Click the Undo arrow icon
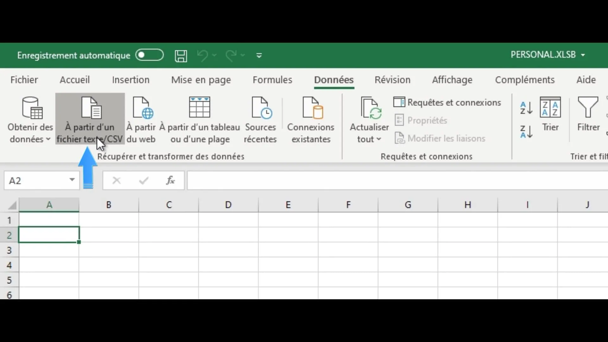 coord(202,55)
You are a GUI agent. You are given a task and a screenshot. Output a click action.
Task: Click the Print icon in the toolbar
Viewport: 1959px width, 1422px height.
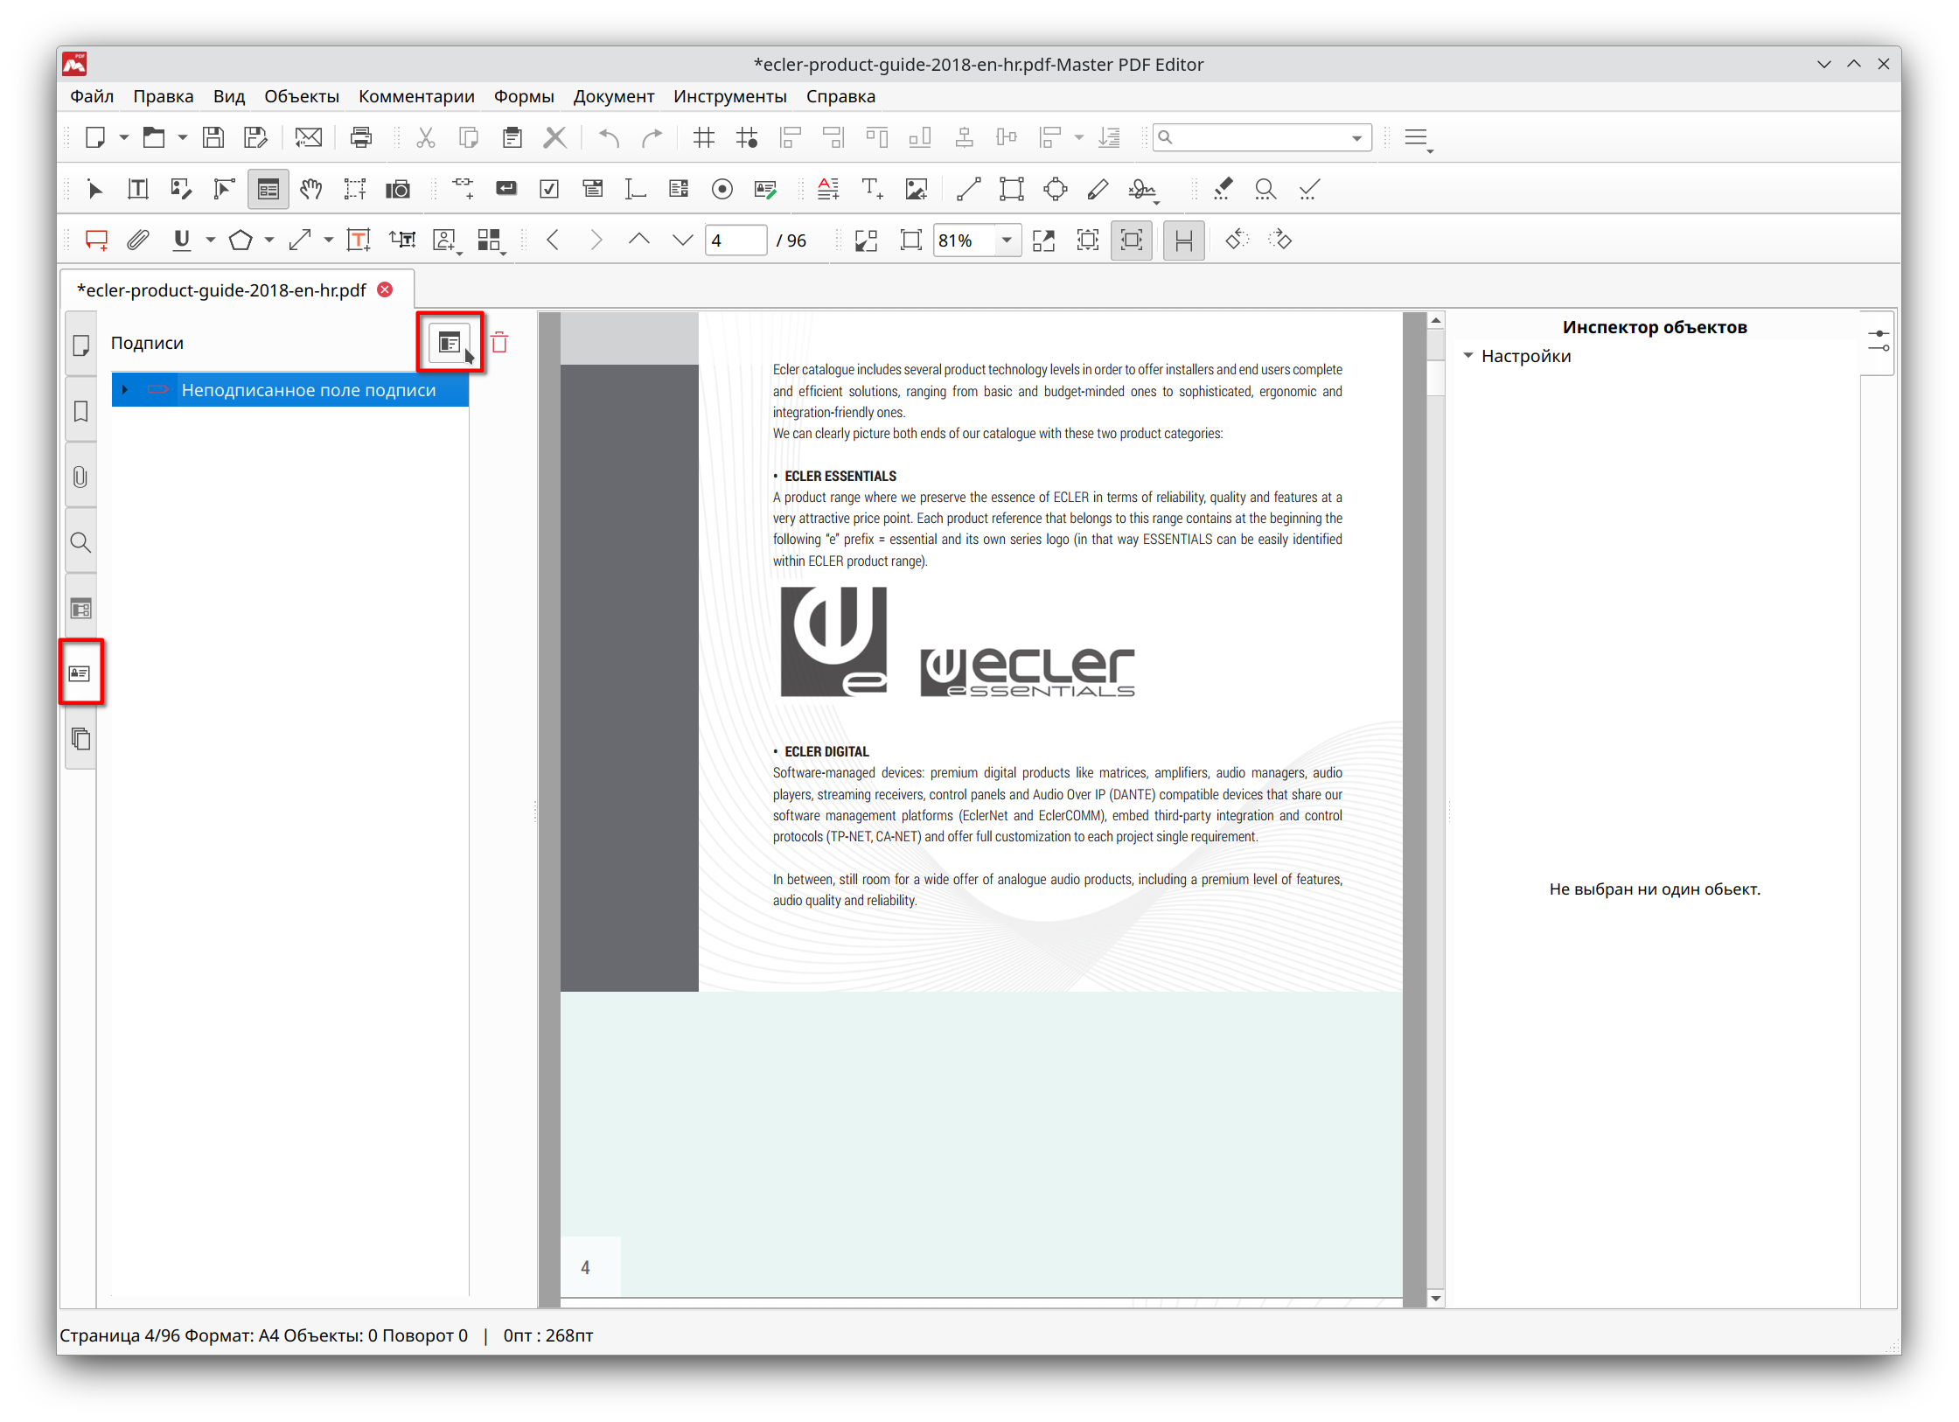(360, 137)
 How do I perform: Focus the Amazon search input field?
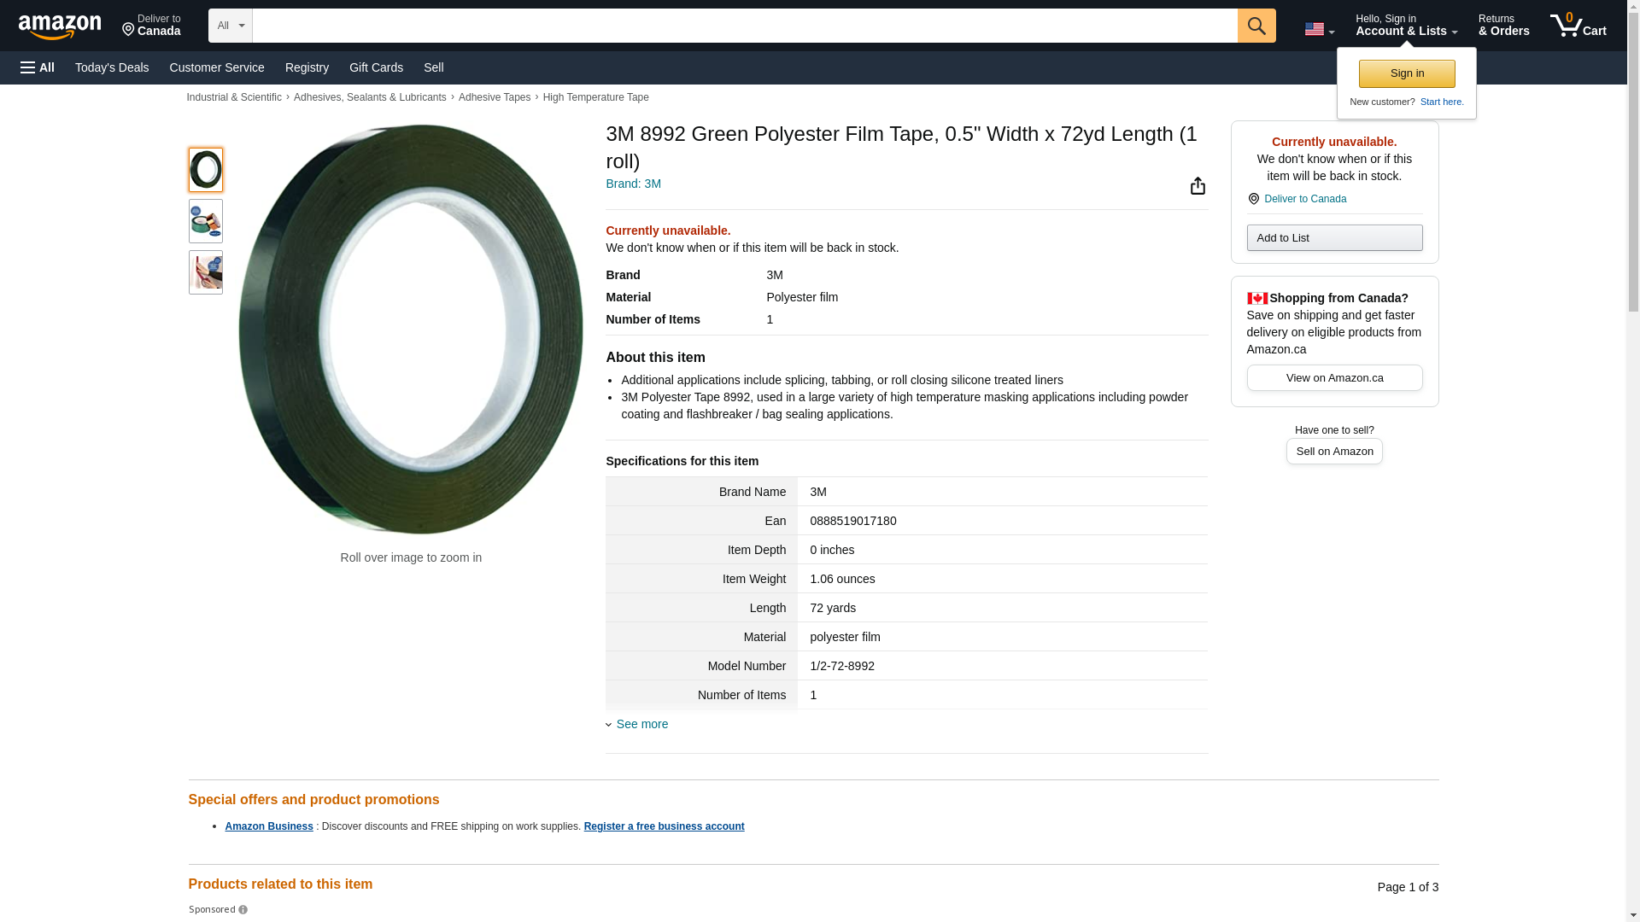(744, 26)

## ABOUT THIS TASK
Extract the lines beginning with the one that contains "You are a GUI" and ending with the last line of the listing. Keep them exact and drop the pictures.

## TASK ANSWER
You are a GUI agent. You are given a task and a screenshot. Output a click action.
Task: Click the Print icon in the toolbar
Viewport: 1959px width, 1422px height.
(360, 137)
 How do I perform: Focus the Amazon search input field?
(744, 26)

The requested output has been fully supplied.